Para una película tan generacional como Volver al futuro, la edición en formato Blu-ray se puede leer como la búsqueda mercantilista, pero también emotiva, por traspolar un hit ochentoso a la sensibilidad contemporánea; algo así como detonar una bomba semántica y ver cómo esa retórica actúa en el nervio de los nuevos espectadores. La excusa es una efeméride perfecta: los 25 años de una película que empieza a cumplir la mayoría de edad al tiempo que revalida, en un acto de resistencia, la vitalidad de su juventud.
La idea de la película nació cuando el productor Bob Gale se enteró de que su padre había sido presidente del centro de estudiantes de su escuela. «Â¿Cómo hubiera sido ser amigo de mi padre cuando él tenía mi edad?», se preguntó. Así, con ese interrogante vagamente existencialista flotando en su conciencia, la idea germinó y, en largas noches de charla con Robert Zemeckis, acuñaron el concepto acabado de Volver al futuro. Se amparaban en una tradición abigarrada: de La maquina del tiempo, de H. G. Welles, a Un Yanqui en la corte del Rey Arturo, de Mark Twain. La literatura y en menor medida el cine empezaban a mostrar las costuras de esa obsesión occidental. La primera parte de la trilogía se estrenó en julio de 1985, en el meridiano exacto de una década excesiva y plagada de miserias -una década de transición entre los sueños lisérgicos de los setenta y la pesadilla química de los noventa.
Hace ya un tiempo que el cine de los ochenta está conociendo un déjí vu tirante.
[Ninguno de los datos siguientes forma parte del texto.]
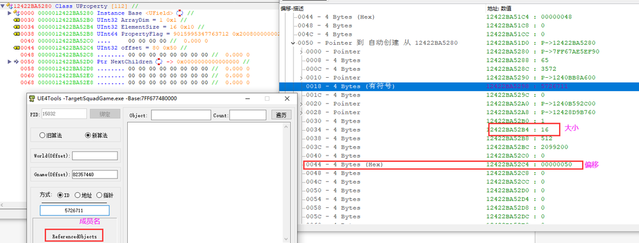
Task: Click the yellow tag icon on PropertyFlag row
Action: point(17,34)
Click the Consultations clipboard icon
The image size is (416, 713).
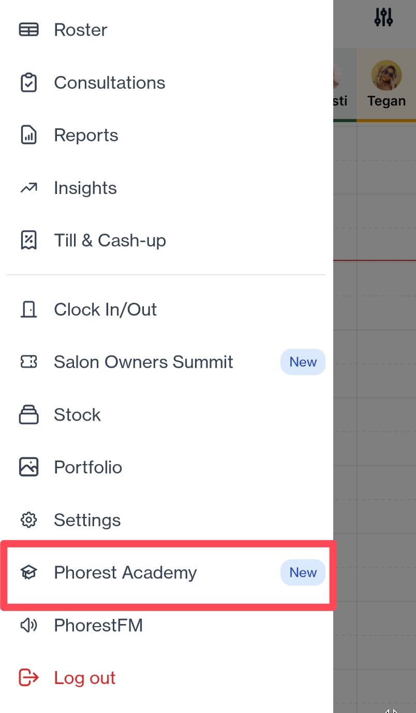[28, 83]
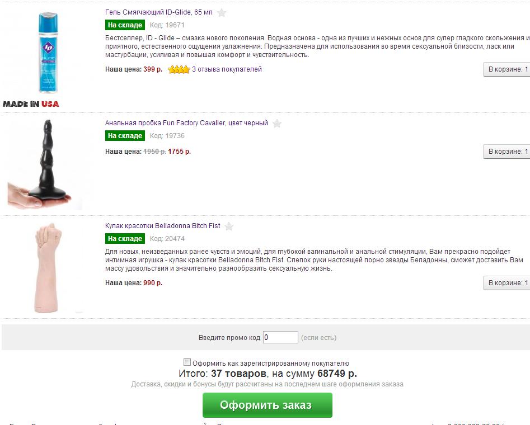Check 'Оформить как зарегистрированному покупателю' checkbox

tap(187, 362)
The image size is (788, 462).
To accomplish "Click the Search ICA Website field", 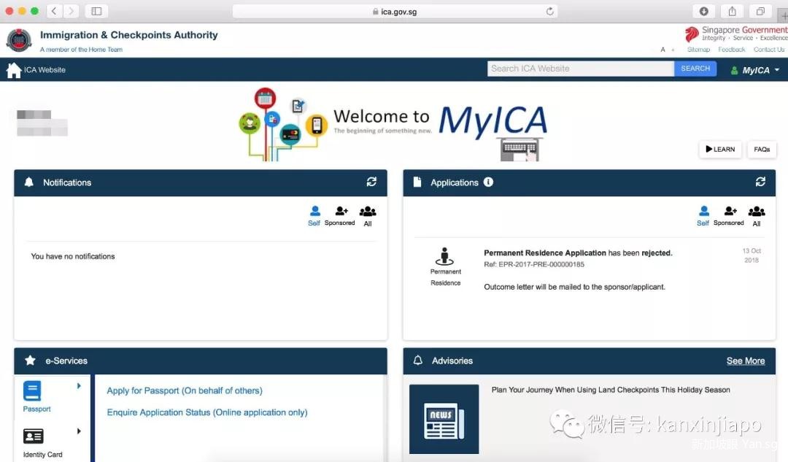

Una cumbre de lo bizarro en ese revival, fue el estreno este año de The Expendables, de Sylvester Stallone, con otros héroes del anabólico en decadencia, como Bruce Willis, Arnold Schwarzenegger y Micky Rourke. En ese contexto, Volver al futuro todavía sobrevive como un punto alto en el cénit de la década y esperemos que la tan rumoreada parte cuatro nunca llegue. No es necesario: la tipología epocal y el modelo de «pibe canchero» que acuñó el personaje de Michael J. Fox en el 85, todavía mantiene vigencia, un poco mágicamente. A la hora de pensar una suerte de sociología generacional, se puede decir que Volver al futuro impactó sobre todo en dos espectadores: los estrictamente contemporáneos al filme, que alucinaron con la arquitectura de una imaginación futurista milimétrica y los que entraron en el cine a mediados de los noventa y que encontraron en la trama una distancia y una crítica al capitalismo desatado que en los noventa se vivía bajo el cielo del imperio neoliberal (Volver al futuro es una película de base filosófica, pero completamente atravesada por el dinero. Se la puede pensar, aunque suene forzado, con algo que dijo Josefina Ludmer en esta misma revista: «En los Estados Unidos descubrí que allí el dinero es la única realidad. Todo lo que no es dinero es fantasía, es ficción. Lo único sólido, lo único que no se desintegra es el dinero. Lo que además es una paradoja, ya que el dinero es algo del orden ficcional»).
Una de las claves de la complejidad formal y temática de la película tiene que ver, acaso, con que asume la condición de crisol de saberes.
Volver al futuro es una mezcla loca, caprichosa, de saberes y disciplinas parciales, encaradas siempre desde lo intuitivo, y que por eso nunca terminan fosilizándose. El Doc. Emmett Brown ocupa el lugar del conocimiento científico, pero lo invierte y, lejos del academicismo, propone una ciencia delirante aunque eficaz. Marty McFly, en esa escuela del tiempo, asume el rol del aprendiz de brujo; el alumno pícaro y despierto que necesita el Doc. para materializar sus delirios. En ese sentido, Volver al futuro es una larga Bildungsroman en miniatura; una historia de aprendizaje para tiempos modernos. Hace 25 años que anda rodando por ahí, y no requiere mayor doxa. Por eso, tal vez, el trabajo por reubicar este clásico se hace solo. Porque como dijo Borges, un clásico es eso que «las generaciones de los hombres, urgidas por diversas razones, leen con previo fervor y con una misteriosa lealtad».